|
|
inanimate Darwinian fabric Wednesday, June 4 2008
As I've grown older, I've lived long enough to see the process by which things age and deteriorate. This was never clearer than at my parents' house, where non-essential upkeep has been increasingly deferred. I've mentioned seeing copper wires there that wind has stretched nearly to the ground and erosion that, over the course of thirty years, eventually exposed the top of a concrete septic tank. Less dramatic has been the deterioration of things that I myself have built, but I've seen that too. Take "the Shaque" for example. It's a small insulated outbuilding at my parents' place that I built over the winter of 1990-1991 and it's where I spent the early 1990s. Over time it's lost a little paint here and there, but its galvanized steel roof is sound and there is no evidence of any sort of rot or foundation movement (it sits atop stacks of concrete blocks that sit in turn upon carefully-poured concrete footings).
Here in Hurley, there are many examples of things I've built, and a few of them are starting to age. The system of stick trails through the forest, though kept clear of fallen trees, are beginning to lose a small percentage of the sticks I carefully laid along their edges. These have been buried beneath leaves and eroded soil, and some have rotted away. The stone walls I have built have shifted from frost heave, though none have toppled over. Some of the steps on my stone walkways have loosened and taken to wobbling underfoot. I've mentioned how quickly black rubber hoses are destroyed by sunlight.
But the single fastest-aging of all my creations has been the concrete-and-stone paving over one of my driveway ditches, the one that runs diagonally from southwest to northeast, bringing runoff from the lawn west of the house and driveway to the main drainage pipe running parallel to (and rather close to) the house. I'd jackhammered this ditch only two years ago, and already the concrete-and-stone paving that covers it (and the four inch plastic pipe inside it) is heaved up and cracked into pieces. The other day I'd pealed up some of these concrete pieces and had a look at the PVC drainage pipe underneath them. I'd feared the worst, expecting it to be shattered from the pounding of cars driving across the broken concrete overhead. But the pipe had been in good shape, with only one crack about three inches in length. (I'd cut a sector of four inch pipe and glued this over the crack as a patch, a technique that had worked surprisingly well.)

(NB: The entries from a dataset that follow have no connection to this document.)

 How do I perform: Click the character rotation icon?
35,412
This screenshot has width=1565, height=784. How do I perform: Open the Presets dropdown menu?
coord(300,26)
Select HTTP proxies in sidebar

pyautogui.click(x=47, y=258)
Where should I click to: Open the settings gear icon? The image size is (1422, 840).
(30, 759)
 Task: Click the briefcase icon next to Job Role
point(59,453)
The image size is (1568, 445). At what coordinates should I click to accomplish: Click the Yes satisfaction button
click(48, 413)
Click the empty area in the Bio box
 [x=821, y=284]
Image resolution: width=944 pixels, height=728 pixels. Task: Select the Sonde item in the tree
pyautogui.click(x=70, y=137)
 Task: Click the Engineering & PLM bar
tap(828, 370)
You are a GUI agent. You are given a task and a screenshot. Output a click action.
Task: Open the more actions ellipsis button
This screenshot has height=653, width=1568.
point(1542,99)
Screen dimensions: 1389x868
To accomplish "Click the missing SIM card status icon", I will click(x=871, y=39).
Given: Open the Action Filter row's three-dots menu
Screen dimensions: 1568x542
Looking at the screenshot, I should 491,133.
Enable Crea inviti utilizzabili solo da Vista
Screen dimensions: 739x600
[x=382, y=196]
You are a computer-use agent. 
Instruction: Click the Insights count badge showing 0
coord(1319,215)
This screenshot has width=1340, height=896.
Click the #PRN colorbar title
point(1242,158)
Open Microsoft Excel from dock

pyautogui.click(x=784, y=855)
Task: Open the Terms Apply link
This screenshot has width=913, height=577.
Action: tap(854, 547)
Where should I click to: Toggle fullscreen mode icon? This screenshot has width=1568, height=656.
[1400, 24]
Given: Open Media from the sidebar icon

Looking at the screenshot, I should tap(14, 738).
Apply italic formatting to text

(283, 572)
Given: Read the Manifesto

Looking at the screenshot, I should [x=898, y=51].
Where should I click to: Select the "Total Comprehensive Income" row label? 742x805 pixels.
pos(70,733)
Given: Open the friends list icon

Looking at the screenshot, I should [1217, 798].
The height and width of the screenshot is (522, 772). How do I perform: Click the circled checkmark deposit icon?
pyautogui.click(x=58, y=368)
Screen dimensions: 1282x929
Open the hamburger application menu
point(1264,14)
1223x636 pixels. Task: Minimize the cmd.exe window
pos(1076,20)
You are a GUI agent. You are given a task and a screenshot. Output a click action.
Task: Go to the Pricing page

Why had this paving broken up so quickly? Similar paving over the other ditches is in much better shape, even in the other ditch that gets driven over almost daily. I suspect the problem was that, in an effort to conserve materials, I'd made the concrete paving too thin. Combined with an intrusive winter water table and constant pounding from car tires, the concrete disintegrated.
Today I redid a twelve foot long section of the most damaged concrete paving over this ditch. This time I was careful to be generous with materials, having bought four eighty pound sacks of concrete (one of the cheapest materials I can think of on a per-pound basis). I'd also bought two different kinds of reinforcing iron: pieces of rebar and a heavy mesh. I cut the mesh to fit the ditch in two large overlapping pieces and pounded the ends into the ground on either side of the PVC pipe. I then pounded rebar stakes sideways into the walls of the ditch, leaving enough protruding to cantilever over the pipe and be thoroughly engulfed by the concrete when it came.
I ended up using 240 pounds of dry concrete for just that twelve feet of ditch. Having filled the ditch so completely, and what with the metal obstructions reaching up from the depths, the only rocks I could use to veneer it were the thinnest ones I had on hand.
I don't actually feel all that irritated by the chore of fixing something whose original construction had been inadequate. These things, I tell myself, are the unfit things, the weak places in the inanimate Darwinian fabric around me. All I have to do is fix these; meanwhile the tough things will live on maintenance-free. Eventually only tough things will remain.
This evening I watched live teevee so as to partake of the theatrical end of the Democratic primaries. For some reason John McCain had tried to horn in on the action by giving a speech to a Ruritan hall containing a couple of dozen white people near (but not in) New Orleans. Behind him, in yellow text on a green screen, was the co-opted slogan of his campaign, "Leadership You Can Believe In," repeated numerous times in the Orwellian style popularized by Dubya's handlers. I haven't had a lot of experience watching extended performances from McCain, so I let this be my first impression. Let's just say it was not a good one. Everything about his performance seemed either amateur, phony, or both; when he smiled spontaneously, it did nothing but undercut what he was saying. Most of the time, though, his smiles seemed to come as the results of stage directions on the teleprompter. Such smiles affected only his mouth, jerking back its corners just long enough to reveal whatever metal his molars are stuffed full of. Watching John McCain smile makes my mouth hurt. What McCain was actually saying, and surely it was inane, was beside the point.
The timing of the McCain speech was clearly designed to take advantage of interest in the close of the Democratic primaries, but in actual effect, the timing was utterly dunderheaded. McCain's speech was eventually pre-empted by the returns coming from the primaries and before long we were seeing a cheering crowd of 20,000 being addressed by Barack Obama in one of the best speeches of this campaign. Having seen this contrast, I have to say that McCain doesn't stand a chance. Seeing the two products on a store shelf, would a majority of Americans really reach for the splotchy cottage cheese? If McCain is even competitive in this election, America is much more fucked than I already believe it to be.
Somewhere in there was Hillary Clinton's end-of-the-campaign non-concession. It was actually a good speech, though it lacked the one crucial element necessary to undo the smarm and nastiness of her recent campaign.